From the line below containing "You are a GUI" to the final line, print each line exactly as written. No pictures belong in the copy.

> [Data extract]
******************************

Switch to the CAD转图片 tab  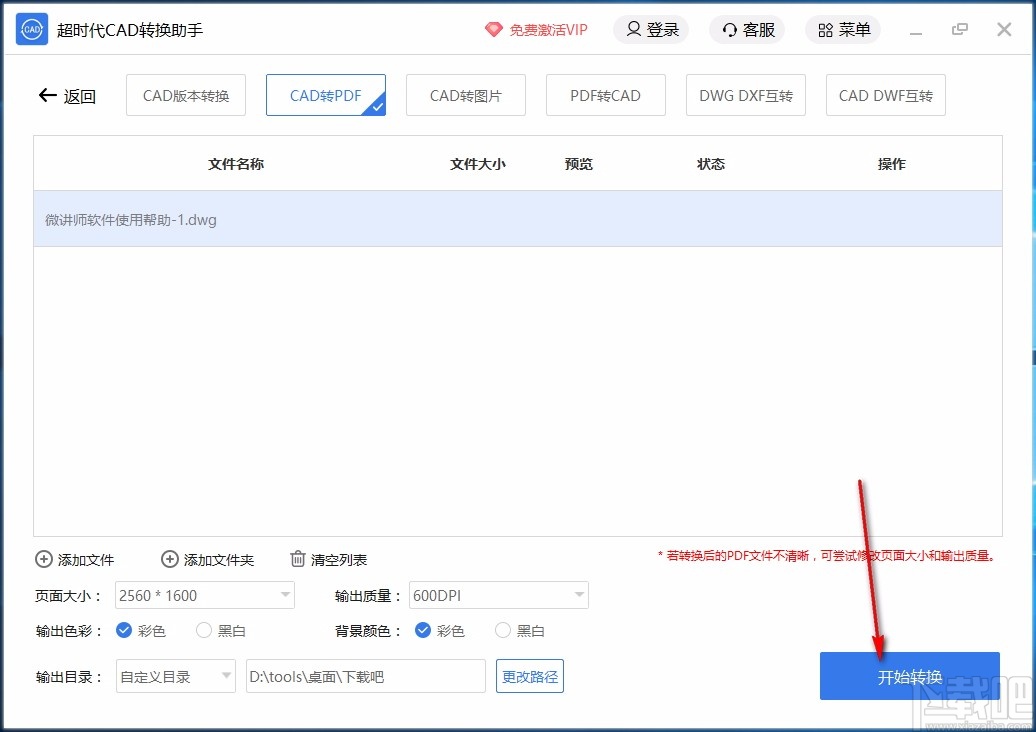tap(466, 94)
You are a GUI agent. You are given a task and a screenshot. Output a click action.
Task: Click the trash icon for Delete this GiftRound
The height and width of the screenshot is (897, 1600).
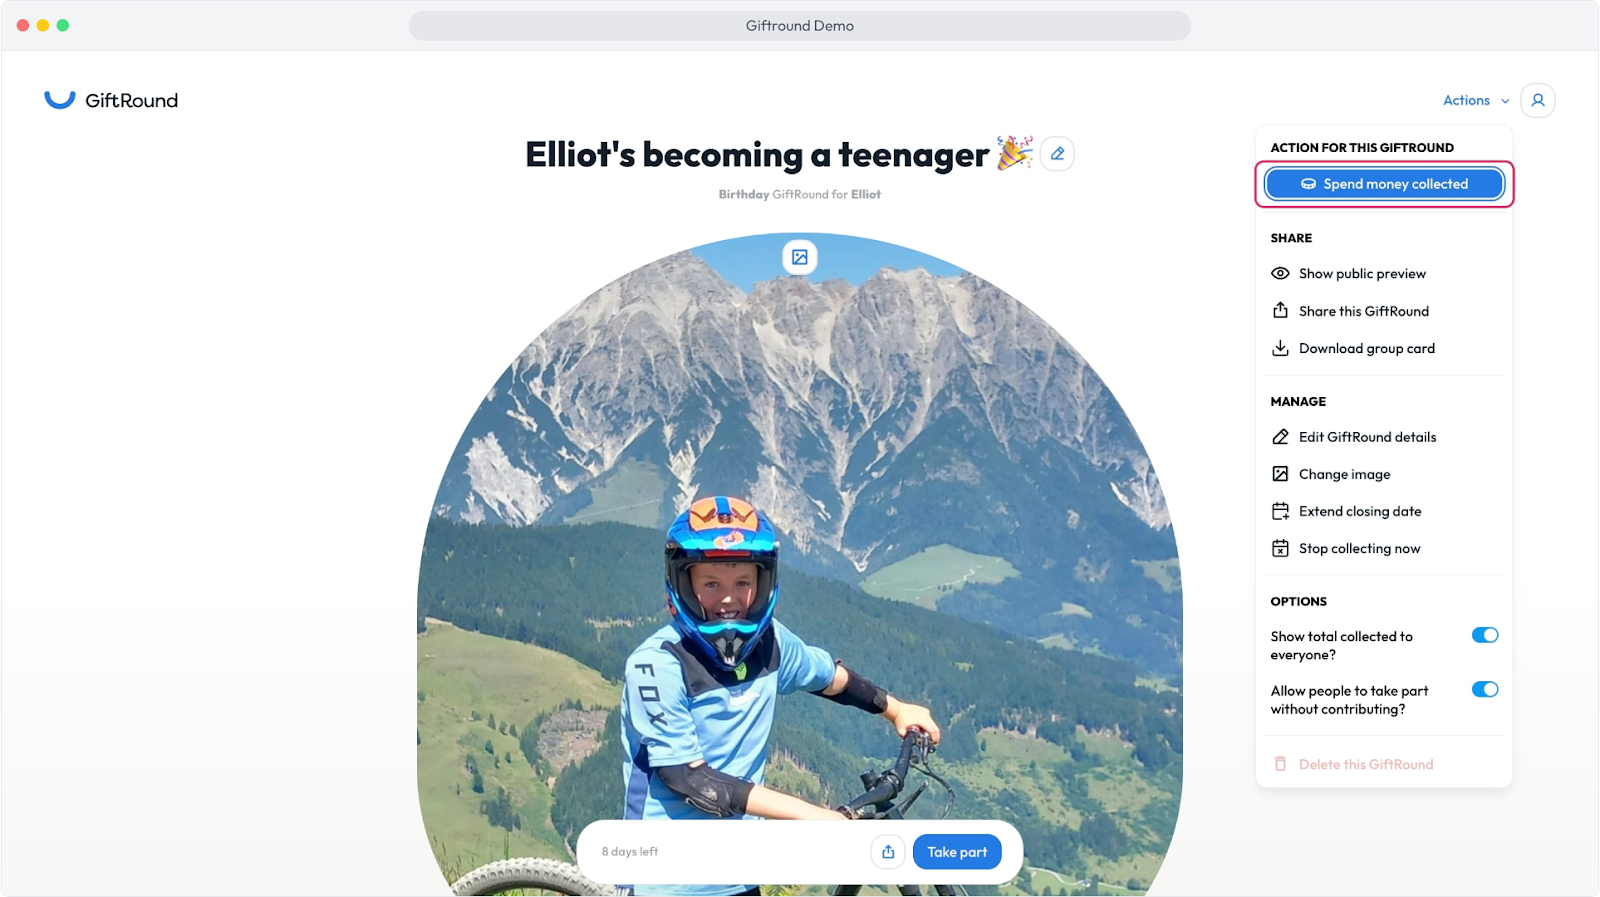[1280, 764]
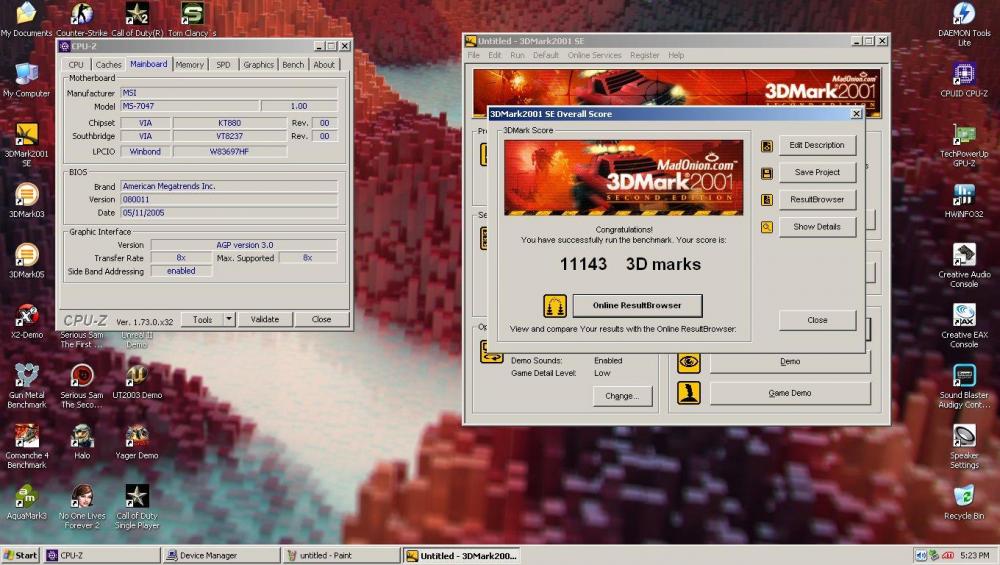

******************************

> [Finished task]
You are a GUI agent. You are given a task and a screenshot. Output a click action.
Task: Click the trash icon for Delete this GiftRound
The height and width of the screenshot is (897, 1600).
[1280, 764]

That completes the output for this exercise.